GIVEN REQUEST A: Reproduce the passage of the Harar travel piece from "The locals have" up to and including "does daily shows.".

HARAR, Eastern Ethiopia.

I accessed Harar through Dire Dawa town, as there are no direct flights there. Dire Dawa is a 1.5 hr flight from Addis Ababa, and 2 hours from Harar on a public mini-van. My main interests in Harar were the Jegol wall, a couple of museums, and a visit to a traditionally decorated Harari house. I had previously visited the North and shared my experiences here.

Again, I only started looking for accommodation online after I arrived and stumbled upon Harar Ras hotel. I arrived at 6pm, settled in and quickly went to the reception to ask if they could get me a guide to take me hyena-feeding. Yes, you read that right.

The locals have hyenas so close to their hearts that, once a year they have a hyena-feeding holiday where they prepare porridge with lots of butter for the hyenas that roam the town at night. On any other day, one can still get a chance to feed the hyenas with a local guide who does daily shows.

Hyena feeding. The guide had a special chant for them and they would come for their meal-A special language between him and the hyenas, I guess.

After hyena-feeding, my guide took me bar-hopping until around midnight, when I got back to the hotel to the utter relief of the receptionist. “Where did you guys go? I called the guide 3 times and he didn’t answer. I was worried!” I re-assured her and answered, “To feed the hyenas.” She then held her waist akimbo like an African mother would and asked with a suspicious smile, “Only hyenas?” I burst out laughing and responded, “Only hyenas!” The guide was also subjected to prodding the following day…and the next (He was my guide throughout my Harar stay) and we laughed about it throughout my stay there. Nosy people!

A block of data
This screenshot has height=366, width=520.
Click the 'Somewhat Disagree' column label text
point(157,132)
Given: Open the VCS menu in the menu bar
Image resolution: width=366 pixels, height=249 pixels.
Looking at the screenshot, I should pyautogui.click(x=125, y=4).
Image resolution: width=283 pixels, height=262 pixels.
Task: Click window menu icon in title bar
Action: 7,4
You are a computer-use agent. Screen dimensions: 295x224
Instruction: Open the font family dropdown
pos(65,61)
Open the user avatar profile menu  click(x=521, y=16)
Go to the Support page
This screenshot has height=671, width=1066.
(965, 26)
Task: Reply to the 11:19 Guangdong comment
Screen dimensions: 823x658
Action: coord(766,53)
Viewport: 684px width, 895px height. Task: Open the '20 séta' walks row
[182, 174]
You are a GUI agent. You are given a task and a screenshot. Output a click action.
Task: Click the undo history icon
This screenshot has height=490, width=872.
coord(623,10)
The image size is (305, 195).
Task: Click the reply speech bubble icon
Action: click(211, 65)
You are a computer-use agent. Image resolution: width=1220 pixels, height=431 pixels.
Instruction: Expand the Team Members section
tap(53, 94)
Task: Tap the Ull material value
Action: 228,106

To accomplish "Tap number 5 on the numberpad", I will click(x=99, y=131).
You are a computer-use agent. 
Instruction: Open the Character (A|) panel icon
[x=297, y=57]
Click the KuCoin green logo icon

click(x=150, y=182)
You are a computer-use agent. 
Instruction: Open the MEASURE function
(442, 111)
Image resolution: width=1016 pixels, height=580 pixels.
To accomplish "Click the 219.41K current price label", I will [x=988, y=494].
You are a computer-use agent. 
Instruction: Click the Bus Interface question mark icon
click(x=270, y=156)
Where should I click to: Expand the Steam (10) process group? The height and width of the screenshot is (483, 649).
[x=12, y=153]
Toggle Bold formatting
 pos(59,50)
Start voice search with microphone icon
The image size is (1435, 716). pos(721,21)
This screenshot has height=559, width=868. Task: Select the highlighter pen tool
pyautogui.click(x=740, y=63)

GIVEN REQUEST B: Arrange the records from the line with "You are a GUI" up to and including the last line of the records as a JSON list of strings, one string per line and no blank lines.

RIGHT ANSWER A:
The locals have hyenas so close to their hearts that, once a year they have a hyena-feeding holiday where they prepare porridge with lots of butter for the hyenas that roam the town at night. On any other day, one can still get a chance to feed the hyenas with a local guide who does daily shows.

RIGHT ANSWER B:
[
  "You are a GUI agent. You are given a task and a screenshot. Output a click action.",
  "Task: Click the undo history icon",
  "This screenshot has height=490, width=872.",
  "coord(623,10)",
  "The image size is (305, 195).",
  "Task: Click the reply speech bubble icon",
  "Action: click(211, 65)",
  "You are a computer-use agent. Image resolution: width=1220 pixels, height=431 pixels.",
  "Instruction: Expand the Team Members section",
  "tap(53, 94)",
  "Task: Tap the Ull material value",
  "Action: 228,106",
  "To accomplish \"Tap number 5 on the numberpad\", I will click(x=99, y=131).",
  "You are a computer-use agent. ",
  "Instruction: Open the Character (A|) panel icon",
  "[x=297, y=57]",
  "Click the KuCoin green logo icon",
  "click(x=150, y=182)",
  "You are a computer-use agent. ",
  "Instruction: Open the MEASURE function",
  "(442, 111)",
  "Image resolution: width=1016 pixels, height=580 pixels.",
  "To accomplish \"Click the 219.41K current price label\", I will [x=988, y=494].",
  "You are a computer-use agent. ",
  "Instruction: Click the Bus Interface question mark icon",
  "click(x=270, y=156)",
  "Where should I click to: Expand the Steam (10) process group? The height and width of the screenshot is (483, 649).",
  "[x=12, y=153]",
  "Toggle Bold formatting",
  " pos(59,50)",
  "Start voice search with microphone icon",
  "The image size is (1435, 716). pos(721,21)",
  "This screenshot has height=559, width=868. Task: Select the highlighter pen tool",
  "pyautogui.click(x=740, y=63)"
]